Como animales perseguidos, sólo buscábamos un refugio en donde nadie se sintiera obligado a mostrarnos lástima por la viudez de mi padre, por nuestra orfandad y aun menos con derecho a decirnos qué hacer. El día en que entramos aquí Chava y yo nos tiramos a dormir en el patio y mi padre se fue derecho al baño. Allí permaneció horas. Nada de eso hubiéramos podido hacerlo en la casa de mi abuela paterna: Regina. Estuvimos viviendo con ella algún tiempo. Le agradecemos el favor, pero no se lo deseo a nadie. Se la pasaba diciéndole a mi padre que el lugar de mi mamá no debía ocuparlo ninguna otra mujer. Para mi abuela, sola desde los cuarenta y tantos años, la viudez significa una prueba divina para llegar a la santidad.

A mi hermano y a mí a cada rato nos leía la cartilla. Ya estudiarán después. Ahorita lo que importa es que aprendan a trabajar para que el día en que Dios llame a cuentas a su padre ustedes sepan cómo sostenerse y no dependan de nadie. Los peores momentos eran cuando nos decía: Todas las noches hagan su examen de conciencia y pídanle perdón a su madre por las faltas que le hayan cometido. Ella desde el cielo sabrá perdonarlos.

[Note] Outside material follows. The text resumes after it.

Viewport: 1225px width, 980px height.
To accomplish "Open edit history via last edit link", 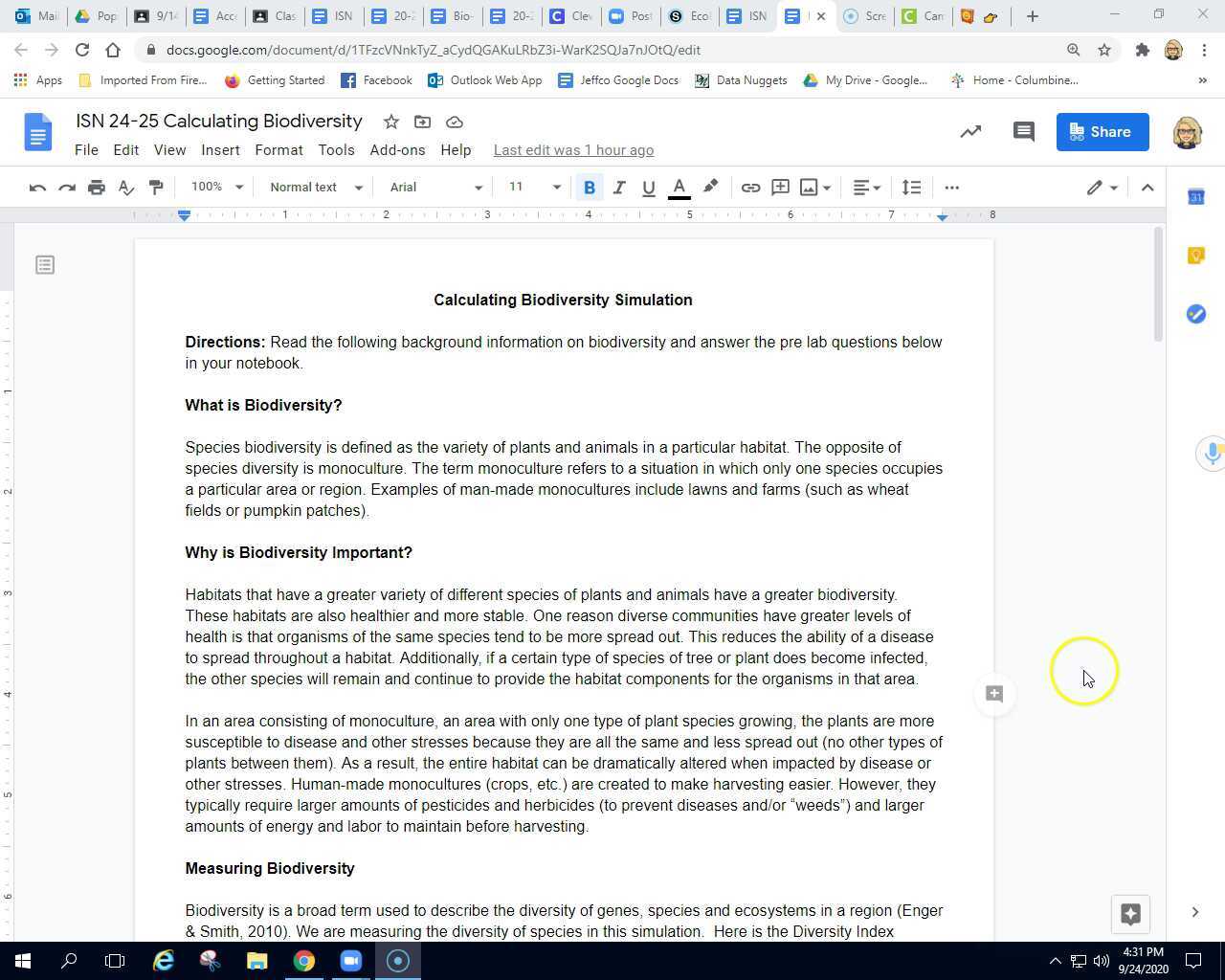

¿No le parece increíble que alguien pueda decirle eso a dos chamacos sin darse cuenta del daño que les hace? En cuanto empezaba a oscurecer, mi hermano Chava y yo sentíamos miedo y veíamos la noche como el camino hacia una sala de interrogatorios. Asustados, procurábamos acordarnos de cuantas cosas malas le habíamos hecho a mi mamá. Casi siempre terminábamos riendo, como ella lo hacía después de fingir enojo por alguna travesura nuestra. Pero aún así nos hincábamos a pedirle perdón. ¿De qué? De haber hecho todas las cosas que hacen los niños: escaparse de la escuela, sacarse los mocos con el dedo, jalarse el pipí.

II

Mi padre estaba completamente dominado por mi abuela Regina, y cuando sentía que él iba a rebelarse, lo frenaba mencionándole lo mucho que ella había sufrido cuando él –su único hijo– se casó y decidió instalarse con mi madre en los dos cuartos que alquiló en Cuautepec el Alto. Allí nacimos y crecimos mi hermano y yo; allí habríamos seguido si mi madre no hubiera muerto. Enseguida mi abuela convenció a mi padre de que nos fuéramos a vivir con ella para compensarla por sus años de soledad.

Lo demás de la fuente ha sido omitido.